### PROBLEM STATEMENT:
Among the entries below, find the lines with the word "will" and return them.

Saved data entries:
==========

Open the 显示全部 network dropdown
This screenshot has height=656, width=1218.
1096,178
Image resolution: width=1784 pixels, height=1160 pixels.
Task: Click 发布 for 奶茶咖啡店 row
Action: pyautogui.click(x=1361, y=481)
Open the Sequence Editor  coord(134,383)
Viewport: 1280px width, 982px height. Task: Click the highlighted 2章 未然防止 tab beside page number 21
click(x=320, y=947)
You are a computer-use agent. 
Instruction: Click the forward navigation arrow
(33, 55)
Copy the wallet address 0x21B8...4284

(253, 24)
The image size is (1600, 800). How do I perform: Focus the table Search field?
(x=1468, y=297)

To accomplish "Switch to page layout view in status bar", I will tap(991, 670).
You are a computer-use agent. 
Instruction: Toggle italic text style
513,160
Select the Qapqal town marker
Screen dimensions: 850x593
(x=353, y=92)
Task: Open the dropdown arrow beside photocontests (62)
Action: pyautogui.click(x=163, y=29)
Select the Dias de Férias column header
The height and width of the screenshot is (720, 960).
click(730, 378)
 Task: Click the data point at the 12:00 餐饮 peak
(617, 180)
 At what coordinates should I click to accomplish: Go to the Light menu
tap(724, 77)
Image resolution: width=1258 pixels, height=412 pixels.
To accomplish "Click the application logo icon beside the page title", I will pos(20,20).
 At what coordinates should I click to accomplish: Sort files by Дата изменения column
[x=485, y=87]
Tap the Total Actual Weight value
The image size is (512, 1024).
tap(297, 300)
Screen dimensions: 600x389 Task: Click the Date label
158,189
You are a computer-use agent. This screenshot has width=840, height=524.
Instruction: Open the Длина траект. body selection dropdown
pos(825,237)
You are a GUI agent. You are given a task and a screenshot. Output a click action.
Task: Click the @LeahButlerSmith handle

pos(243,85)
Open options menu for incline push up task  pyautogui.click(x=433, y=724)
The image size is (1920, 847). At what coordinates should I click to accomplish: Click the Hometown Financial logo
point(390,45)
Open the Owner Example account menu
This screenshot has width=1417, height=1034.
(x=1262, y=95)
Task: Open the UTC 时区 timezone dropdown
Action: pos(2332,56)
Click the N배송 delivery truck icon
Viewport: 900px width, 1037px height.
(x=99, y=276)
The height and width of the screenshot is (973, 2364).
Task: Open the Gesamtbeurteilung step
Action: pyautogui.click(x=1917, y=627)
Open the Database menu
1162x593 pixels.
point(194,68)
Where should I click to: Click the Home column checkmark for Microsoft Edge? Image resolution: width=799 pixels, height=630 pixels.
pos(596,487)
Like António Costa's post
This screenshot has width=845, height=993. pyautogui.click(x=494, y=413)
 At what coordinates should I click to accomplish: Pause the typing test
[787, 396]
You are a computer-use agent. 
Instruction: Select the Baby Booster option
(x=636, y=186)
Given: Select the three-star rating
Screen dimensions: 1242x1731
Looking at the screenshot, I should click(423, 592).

==========

### OUTPUT BELOW:
To accomplish "Switch to page layout view in status bar", I will tap(991, 670).
To accomplish "Click the application logo icon beside the page title", I will pos(20,20).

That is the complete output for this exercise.